[Stored data]
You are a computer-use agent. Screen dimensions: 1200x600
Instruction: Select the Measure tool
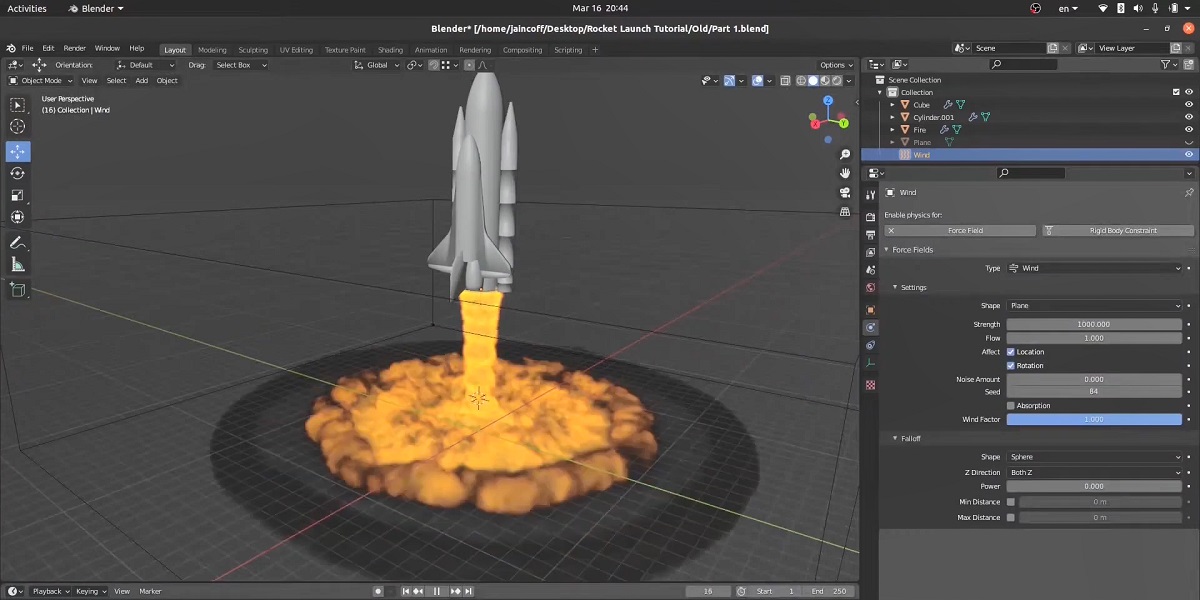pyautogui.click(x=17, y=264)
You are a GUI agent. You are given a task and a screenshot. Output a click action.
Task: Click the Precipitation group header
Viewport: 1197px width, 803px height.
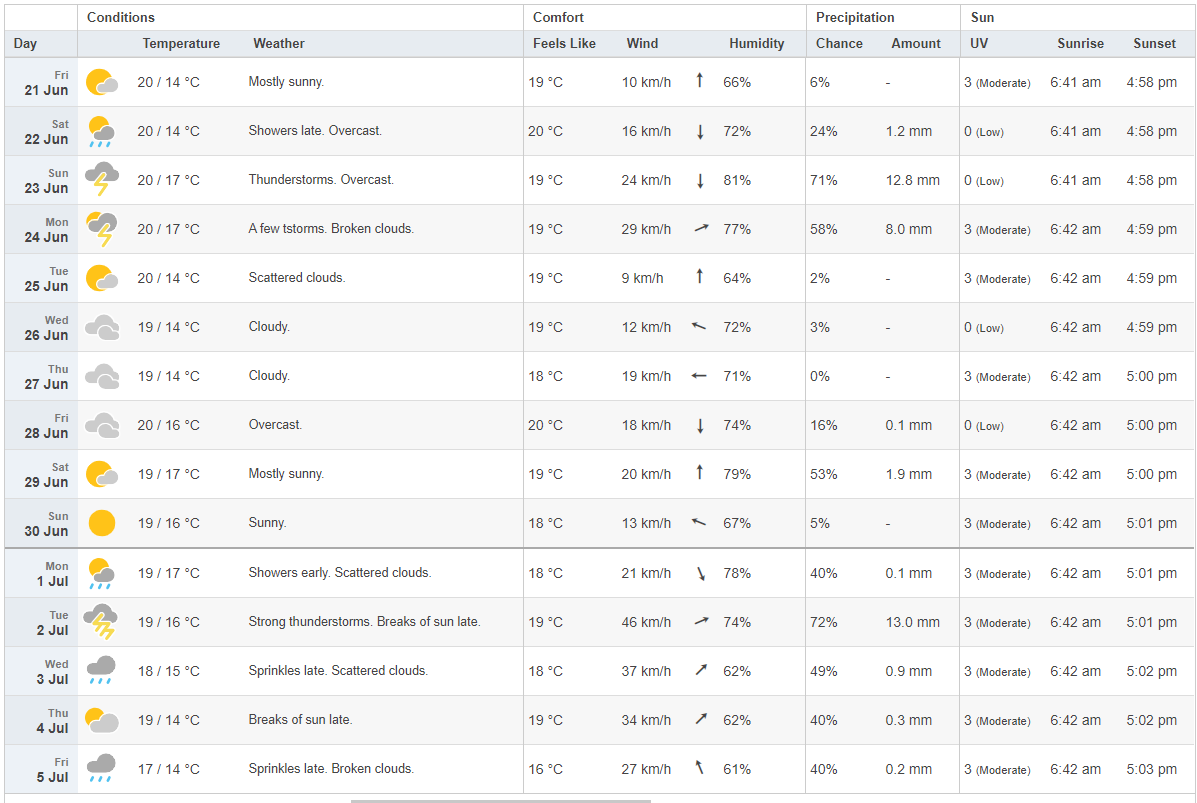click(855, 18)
--
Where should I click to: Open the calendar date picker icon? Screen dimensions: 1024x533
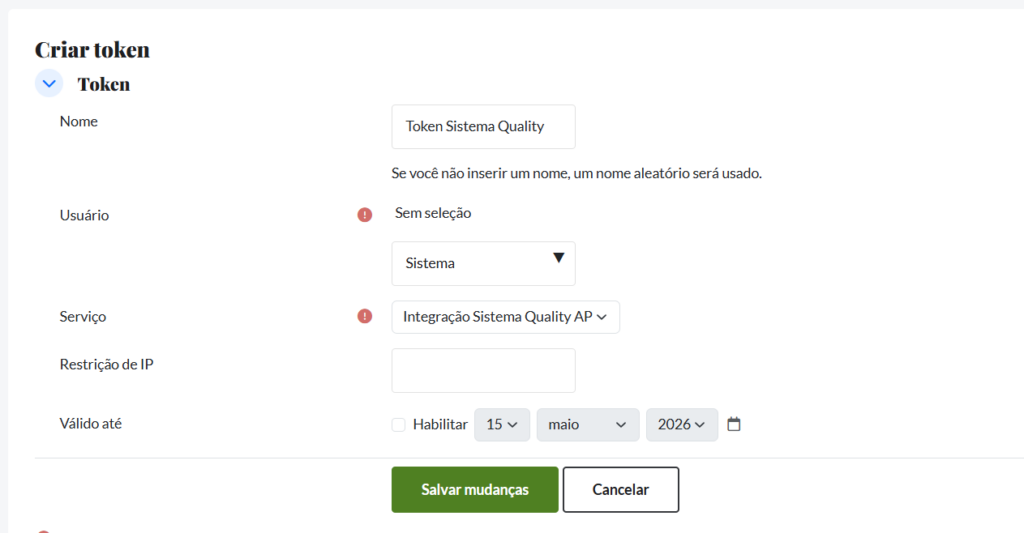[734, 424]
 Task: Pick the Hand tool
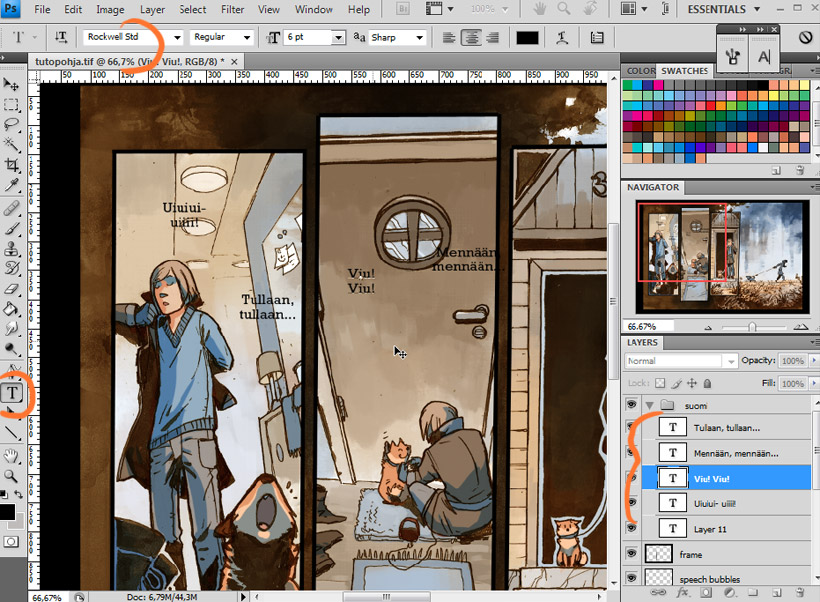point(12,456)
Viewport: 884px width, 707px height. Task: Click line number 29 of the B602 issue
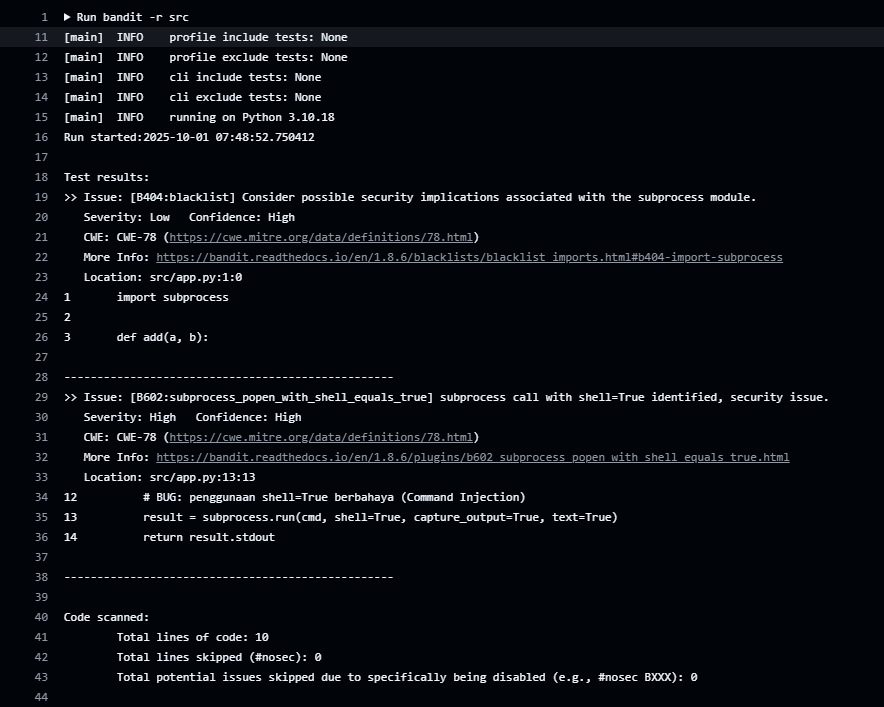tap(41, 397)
--
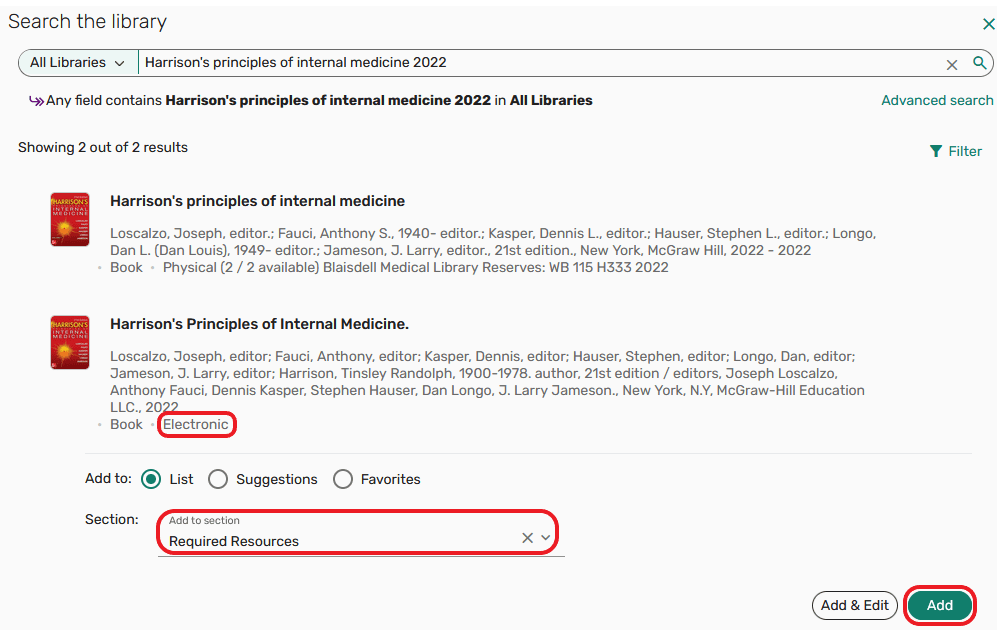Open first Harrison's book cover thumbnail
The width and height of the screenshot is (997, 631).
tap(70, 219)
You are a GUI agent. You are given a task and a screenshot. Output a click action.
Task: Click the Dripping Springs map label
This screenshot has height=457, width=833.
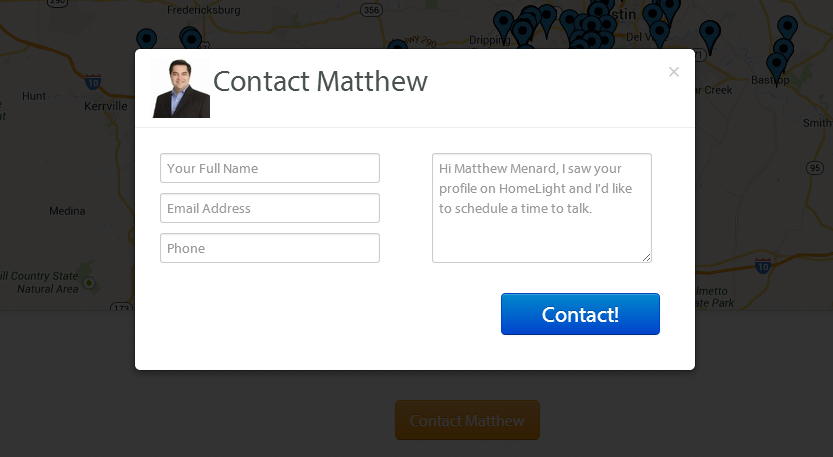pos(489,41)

PROBLEM STATEMENT:
Can you format the part of the stored data above that opens with the line containing "Task: Pick the Hand tool" and closes with the line containing "tap(41, 397)" as a JSON list of strings, one string per line, skipping blank lines? Leave the pictures out.

WRITTEN ANSWER:
[
  " Task: Pick the Hand tool",
  "point(12,456)",
  "Viewport: 884px width, 707px height. Task: Click line number 29 of the B602 issue",
  "tap(41, 397)"
]